The exercise :: State how many lines in the items below contain the string "chevron", counting only matches with the same letter case. Reply with the number alone.
— Start —
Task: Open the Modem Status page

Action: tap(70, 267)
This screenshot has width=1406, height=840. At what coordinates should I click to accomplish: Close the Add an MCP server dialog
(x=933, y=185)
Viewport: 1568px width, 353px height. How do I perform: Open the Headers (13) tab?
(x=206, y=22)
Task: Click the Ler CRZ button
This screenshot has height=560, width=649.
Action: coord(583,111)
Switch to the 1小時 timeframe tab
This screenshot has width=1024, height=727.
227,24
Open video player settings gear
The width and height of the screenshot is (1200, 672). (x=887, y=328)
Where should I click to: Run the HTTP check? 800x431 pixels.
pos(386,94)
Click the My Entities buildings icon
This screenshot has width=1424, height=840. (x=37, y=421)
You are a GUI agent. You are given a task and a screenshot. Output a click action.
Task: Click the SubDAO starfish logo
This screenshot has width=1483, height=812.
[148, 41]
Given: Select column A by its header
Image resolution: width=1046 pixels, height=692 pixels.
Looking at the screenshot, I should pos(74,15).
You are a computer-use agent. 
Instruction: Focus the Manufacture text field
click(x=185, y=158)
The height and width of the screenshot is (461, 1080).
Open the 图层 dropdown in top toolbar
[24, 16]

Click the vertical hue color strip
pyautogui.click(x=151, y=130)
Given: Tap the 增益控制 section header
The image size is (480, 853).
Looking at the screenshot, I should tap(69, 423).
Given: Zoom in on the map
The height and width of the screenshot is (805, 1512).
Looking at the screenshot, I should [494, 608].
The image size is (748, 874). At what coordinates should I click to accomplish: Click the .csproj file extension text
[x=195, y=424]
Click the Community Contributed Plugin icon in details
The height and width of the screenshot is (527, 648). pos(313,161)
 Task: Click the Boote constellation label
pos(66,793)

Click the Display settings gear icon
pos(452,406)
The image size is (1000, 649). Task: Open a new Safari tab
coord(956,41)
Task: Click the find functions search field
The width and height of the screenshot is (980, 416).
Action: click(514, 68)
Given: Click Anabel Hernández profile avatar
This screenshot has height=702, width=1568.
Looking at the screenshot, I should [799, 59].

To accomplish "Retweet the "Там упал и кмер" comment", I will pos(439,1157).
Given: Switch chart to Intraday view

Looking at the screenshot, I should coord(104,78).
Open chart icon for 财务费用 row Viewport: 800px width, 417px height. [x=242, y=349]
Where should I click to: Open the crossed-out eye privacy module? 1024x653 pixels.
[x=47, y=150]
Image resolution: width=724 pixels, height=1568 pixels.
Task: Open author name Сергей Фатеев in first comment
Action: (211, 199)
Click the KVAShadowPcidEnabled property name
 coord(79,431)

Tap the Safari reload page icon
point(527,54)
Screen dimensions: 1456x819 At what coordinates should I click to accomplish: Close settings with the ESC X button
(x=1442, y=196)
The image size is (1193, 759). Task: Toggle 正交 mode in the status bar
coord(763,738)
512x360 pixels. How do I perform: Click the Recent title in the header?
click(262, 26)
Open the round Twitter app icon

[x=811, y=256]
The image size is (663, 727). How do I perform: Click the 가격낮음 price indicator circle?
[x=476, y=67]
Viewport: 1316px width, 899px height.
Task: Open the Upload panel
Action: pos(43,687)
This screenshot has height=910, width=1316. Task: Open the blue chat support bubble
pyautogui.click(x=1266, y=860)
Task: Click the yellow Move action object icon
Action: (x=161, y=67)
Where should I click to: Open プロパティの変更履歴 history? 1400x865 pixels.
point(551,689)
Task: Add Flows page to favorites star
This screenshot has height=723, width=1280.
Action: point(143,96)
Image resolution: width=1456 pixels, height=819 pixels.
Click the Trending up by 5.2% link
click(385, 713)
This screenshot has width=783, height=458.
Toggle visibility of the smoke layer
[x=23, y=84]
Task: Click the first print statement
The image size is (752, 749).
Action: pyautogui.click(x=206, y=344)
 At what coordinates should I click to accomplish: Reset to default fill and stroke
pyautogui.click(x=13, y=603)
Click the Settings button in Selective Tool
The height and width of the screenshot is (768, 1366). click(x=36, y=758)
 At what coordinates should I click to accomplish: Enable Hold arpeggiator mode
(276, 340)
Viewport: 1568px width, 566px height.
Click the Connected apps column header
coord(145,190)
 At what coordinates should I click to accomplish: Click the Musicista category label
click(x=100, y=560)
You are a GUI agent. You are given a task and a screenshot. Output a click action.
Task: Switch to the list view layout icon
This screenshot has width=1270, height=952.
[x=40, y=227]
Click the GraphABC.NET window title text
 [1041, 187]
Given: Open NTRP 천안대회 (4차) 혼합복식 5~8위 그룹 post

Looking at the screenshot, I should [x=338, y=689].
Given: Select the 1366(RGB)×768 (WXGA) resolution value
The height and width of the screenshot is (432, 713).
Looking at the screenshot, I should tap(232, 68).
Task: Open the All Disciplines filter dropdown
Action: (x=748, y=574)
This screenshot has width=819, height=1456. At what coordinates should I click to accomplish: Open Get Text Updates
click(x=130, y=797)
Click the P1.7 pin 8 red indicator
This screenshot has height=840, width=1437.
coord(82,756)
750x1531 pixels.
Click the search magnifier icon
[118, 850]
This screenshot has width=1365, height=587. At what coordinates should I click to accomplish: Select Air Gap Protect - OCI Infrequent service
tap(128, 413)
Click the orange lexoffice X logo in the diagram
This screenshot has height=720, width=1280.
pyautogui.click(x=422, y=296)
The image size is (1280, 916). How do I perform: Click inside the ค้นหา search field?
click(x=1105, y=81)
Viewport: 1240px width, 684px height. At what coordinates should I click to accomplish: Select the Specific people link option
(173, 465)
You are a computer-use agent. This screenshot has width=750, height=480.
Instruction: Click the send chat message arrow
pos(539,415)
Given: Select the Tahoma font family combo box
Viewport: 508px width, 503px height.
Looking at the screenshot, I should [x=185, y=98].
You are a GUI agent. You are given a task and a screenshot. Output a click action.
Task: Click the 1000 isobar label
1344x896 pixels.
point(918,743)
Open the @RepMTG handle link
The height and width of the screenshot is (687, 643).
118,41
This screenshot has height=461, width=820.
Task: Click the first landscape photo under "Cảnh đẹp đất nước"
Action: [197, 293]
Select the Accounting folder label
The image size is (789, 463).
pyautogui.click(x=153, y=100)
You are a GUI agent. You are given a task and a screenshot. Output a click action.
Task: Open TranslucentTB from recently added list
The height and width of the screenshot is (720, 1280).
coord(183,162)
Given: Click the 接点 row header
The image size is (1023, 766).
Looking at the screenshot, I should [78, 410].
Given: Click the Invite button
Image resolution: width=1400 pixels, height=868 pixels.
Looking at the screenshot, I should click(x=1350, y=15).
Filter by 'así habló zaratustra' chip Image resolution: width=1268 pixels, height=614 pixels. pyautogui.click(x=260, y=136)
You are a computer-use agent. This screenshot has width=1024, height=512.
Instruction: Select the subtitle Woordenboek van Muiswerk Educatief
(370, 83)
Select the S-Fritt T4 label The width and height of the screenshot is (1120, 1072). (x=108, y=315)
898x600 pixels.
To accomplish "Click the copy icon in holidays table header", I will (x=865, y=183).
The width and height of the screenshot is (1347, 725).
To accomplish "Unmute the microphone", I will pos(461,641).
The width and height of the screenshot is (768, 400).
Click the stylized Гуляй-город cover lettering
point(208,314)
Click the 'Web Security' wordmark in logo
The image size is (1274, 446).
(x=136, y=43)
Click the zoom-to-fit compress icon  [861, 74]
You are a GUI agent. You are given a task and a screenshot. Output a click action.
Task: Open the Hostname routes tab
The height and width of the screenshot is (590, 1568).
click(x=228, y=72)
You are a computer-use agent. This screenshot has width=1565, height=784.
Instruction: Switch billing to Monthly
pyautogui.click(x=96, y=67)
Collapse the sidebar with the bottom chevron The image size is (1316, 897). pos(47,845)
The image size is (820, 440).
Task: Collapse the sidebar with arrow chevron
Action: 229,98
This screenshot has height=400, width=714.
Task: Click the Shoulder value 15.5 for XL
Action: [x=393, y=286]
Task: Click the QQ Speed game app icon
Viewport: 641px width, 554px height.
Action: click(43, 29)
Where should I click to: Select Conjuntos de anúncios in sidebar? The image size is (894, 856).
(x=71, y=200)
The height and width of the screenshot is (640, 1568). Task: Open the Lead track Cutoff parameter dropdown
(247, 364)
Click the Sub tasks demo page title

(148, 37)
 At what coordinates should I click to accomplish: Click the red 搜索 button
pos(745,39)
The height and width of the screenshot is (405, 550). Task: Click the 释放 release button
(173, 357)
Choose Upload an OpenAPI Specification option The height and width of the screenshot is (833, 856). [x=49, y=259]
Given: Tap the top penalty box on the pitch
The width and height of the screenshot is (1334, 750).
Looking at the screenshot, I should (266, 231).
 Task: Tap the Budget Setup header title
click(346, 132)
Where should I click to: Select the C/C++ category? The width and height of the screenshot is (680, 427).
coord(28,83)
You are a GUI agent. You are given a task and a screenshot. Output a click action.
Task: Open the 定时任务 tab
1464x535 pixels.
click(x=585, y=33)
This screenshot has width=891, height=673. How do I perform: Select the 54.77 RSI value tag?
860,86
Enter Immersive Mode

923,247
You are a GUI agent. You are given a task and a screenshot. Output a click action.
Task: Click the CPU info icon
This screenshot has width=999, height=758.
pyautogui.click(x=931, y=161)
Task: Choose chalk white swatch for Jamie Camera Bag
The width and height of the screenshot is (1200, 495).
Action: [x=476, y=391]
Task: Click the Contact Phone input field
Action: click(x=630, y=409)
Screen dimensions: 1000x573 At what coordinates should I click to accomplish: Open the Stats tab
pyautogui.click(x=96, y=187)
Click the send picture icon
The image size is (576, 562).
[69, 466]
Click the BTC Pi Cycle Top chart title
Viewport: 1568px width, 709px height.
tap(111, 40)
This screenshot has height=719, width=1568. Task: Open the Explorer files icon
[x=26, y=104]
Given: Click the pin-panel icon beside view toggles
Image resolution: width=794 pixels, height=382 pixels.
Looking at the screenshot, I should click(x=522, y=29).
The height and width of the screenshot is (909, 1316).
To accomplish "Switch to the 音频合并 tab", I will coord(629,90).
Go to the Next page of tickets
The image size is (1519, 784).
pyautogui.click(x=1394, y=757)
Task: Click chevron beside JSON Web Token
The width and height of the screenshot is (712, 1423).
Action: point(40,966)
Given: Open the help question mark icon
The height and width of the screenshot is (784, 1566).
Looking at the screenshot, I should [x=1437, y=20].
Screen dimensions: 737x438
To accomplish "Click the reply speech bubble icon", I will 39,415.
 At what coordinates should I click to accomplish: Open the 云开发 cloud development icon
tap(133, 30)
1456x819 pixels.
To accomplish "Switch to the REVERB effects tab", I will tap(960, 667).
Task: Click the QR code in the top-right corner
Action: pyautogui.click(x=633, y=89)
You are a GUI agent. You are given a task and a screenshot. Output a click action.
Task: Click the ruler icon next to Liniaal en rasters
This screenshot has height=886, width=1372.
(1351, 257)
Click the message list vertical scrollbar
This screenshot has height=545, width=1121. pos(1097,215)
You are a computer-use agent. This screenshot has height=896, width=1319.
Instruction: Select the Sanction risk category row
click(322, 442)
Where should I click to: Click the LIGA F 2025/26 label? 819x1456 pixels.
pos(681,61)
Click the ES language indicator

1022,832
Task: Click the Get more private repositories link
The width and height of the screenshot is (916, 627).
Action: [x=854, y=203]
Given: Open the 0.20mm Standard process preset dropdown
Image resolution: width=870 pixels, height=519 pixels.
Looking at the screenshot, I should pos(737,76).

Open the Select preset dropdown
— End —
The reply :: 3